→ EXERCISE DIRECTIONS: Rewrite all of the records below as one numbered list, leaving out the blank lines and the pictures.

→ PROVIDED INFORMATION:
______________________________

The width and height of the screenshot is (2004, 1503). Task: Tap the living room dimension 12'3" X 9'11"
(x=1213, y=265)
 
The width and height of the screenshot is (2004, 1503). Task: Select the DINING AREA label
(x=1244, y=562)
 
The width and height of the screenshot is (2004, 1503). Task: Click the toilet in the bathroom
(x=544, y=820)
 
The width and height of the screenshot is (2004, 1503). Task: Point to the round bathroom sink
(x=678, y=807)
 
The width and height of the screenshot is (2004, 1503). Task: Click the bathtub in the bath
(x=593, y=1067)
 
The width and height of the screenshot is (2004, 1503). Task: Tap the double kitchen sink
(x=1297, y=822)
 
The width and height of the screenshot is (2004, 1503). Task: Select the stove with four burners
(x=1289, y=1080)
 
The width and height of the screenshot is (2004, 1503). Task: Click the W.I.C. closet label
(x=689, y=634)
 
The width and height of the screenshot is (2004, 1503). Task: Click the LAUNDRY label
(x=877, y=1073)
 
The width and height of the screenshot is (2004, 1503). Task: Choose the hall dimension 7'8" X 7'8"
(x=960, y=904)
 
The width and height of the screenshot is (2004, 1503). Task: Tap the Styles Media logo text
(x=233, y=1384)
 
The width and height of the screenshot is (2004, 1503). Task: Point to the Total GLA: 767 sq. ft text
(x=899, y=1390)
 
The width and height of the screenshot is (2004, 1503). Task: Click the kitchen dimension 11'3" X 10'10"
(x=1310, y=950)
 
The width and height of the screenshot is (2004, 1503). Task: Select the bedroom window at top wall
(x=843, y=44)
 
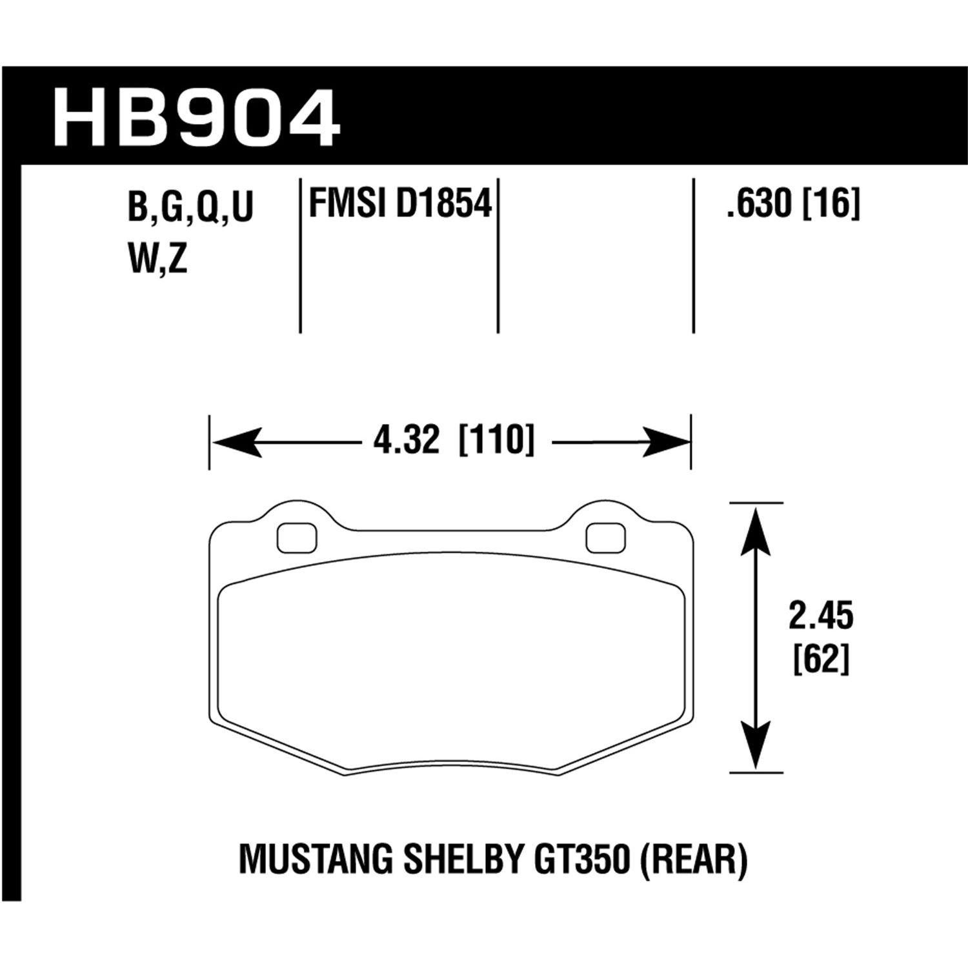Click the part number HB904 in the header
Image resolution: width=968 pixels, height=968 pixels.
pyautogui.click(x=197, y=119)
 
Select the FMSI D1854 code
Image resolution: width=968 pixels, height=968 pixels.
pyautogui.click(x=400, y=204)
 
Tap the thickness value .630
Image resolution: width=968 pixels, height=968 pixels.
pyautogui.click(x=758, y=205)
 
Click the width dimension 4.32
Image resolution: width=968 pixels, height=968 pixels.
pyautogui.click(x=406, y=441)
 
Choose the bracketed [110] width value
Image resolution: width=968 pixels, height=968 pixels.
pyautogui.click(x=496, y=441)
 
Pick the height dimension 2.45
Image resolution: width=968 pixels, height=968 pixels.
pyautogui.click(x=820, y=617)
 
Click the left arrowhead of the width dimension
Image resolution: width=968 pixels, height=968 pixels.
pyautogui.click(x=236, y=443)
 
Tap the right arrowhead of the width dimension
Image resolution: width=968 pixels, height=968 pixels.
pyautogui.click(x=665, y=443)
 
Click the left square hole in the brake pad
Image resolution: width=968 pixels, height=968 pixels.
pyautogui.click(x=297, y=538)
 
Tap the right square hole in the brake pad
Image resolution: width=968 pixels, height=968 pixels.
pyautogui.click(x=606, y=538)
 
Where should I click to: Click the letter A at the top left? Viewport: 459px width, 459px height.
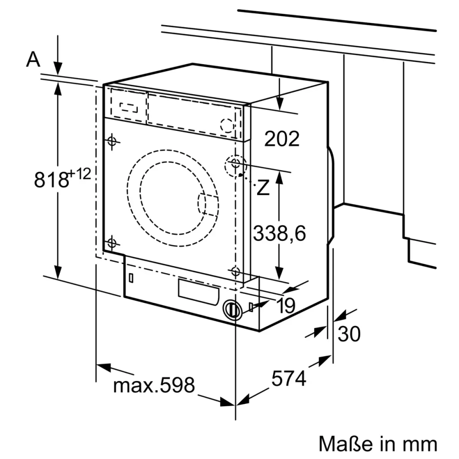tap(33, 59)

______________________________

→ REPLY TO THE TASK:
1. The width and height of the screenshot is (2004, 1503). Task: Tap the living room dimension 12'3" X 9'11"
2. (x=1213, y=265)
3. The width and height of the screenshot is (2004, 1503). Task: Select the DINING AREA label
4. (x=1244, y=562)
5. The width and height of the screenshot is (2004, 1503). Task: Click the toilet in the bathroom
6. (x=544, y=820)
7. The width and height of the screenshot is (2004, 1503). Task: Point to the round bathroom sink
8. (x=678, y=807)
9. The width and height of the screenshot is (2004, 1503). Task: Click the bathtub in the bath
10. (x=593, y=1067)
11. The width and height of the screenshot is (2004, 1503). Task: Tap the double kitchen sink
12. (x=1297, y=822)
13. The width and height of the screenshot is (2004, 1503). Task: Select the stove with four burners
14. (x=1289, y=1080)
15. The width and height of the screenshot is (2004, 1503). Task: Click the W.I.C. closet label
16. (x=689, y=634)
17. The width and height of the screenshot is (2004, 1503). Task: Click the LAUNDRY label
18. (x=877, y=1073)
19. The width and height of the screenshot is (2004, 1503). Task: Choose the hall dimension 7'8" X 7'8"
20. (x=960, y=904)
21. The width and height of the screenshot is (2004, 1503). Task: Tap the Styles Media logo text
22. (x=233, y=1384)
23. The width and height of the screenshot is (2004, 1503). Task: Point to the Total GLA: 767 sq. ft text
24. (x=899, y=1390)
25. The width and height of the screenshot is (2004, 1503). Task: Click the kitchen dimension 11'3" X 10'10"
26. (x=1310, y=950)
27. The width and height of the screenshot is (2004, 1503). Task: Select the bedroom window at top wall
28. (x=843, y=44)
29. Click the part number HB904 in the header
30. Image resolution: width=968 pixels, height=968 pixels.
31. pyautogui.click(x=197, y=119)
32. Select the FMSI D1854 code
33. Image resolution: width=968 pixels, height=968 pixels.
34. pyautogui.click(x=400, y=204)
35. Tap the thickness value .630
36. Image resolution: width=968 pixels, height=968 pixels.
37. pyautogui.click(x=758, y=205)
38. Click the width dimension 4.32
39. Image resolution: width=968 pixels, height=968 pixels.
40. pyautogui.click(x=406, y=441)
41. Choose the bracketed [110] width value
42. Image resolution: width=968 pixels, height=968 pixels.
43. pyautogui.click(x=496, y=441)
44. Pick the height dimension 2.45
45. Image resolution: width=968 pixels, height=968 pixels.
46. pyautogui.click(x=820, y=617)
47. Click the left arrowhead of the width dimension
48. Image resolution: width=968 pixels, height=968 pixels.
49. pyautogui.click(x=236, y=443)
50. Tap the right arrowhead of the width dimension
51. Image resolution: width=968 pixels, height=968 pixels.
52. pyautogui.click(x=665, y=443)
53. Click the left square hole in the brake pad
54. Image resolution: width=968 pixels, height=968 pixels.
55. pyautogui.click(x=297, y=538)
56. Tap the right square hole in the brake pad
57. Image resolution: width=968 pixels, height=968 pixels.
58. pyautogui.click(x=606, y=538)
59. Where should I click to: Click the letter A at the top left? Viewport: 459px width, 459px height.
60. tap(33, 59)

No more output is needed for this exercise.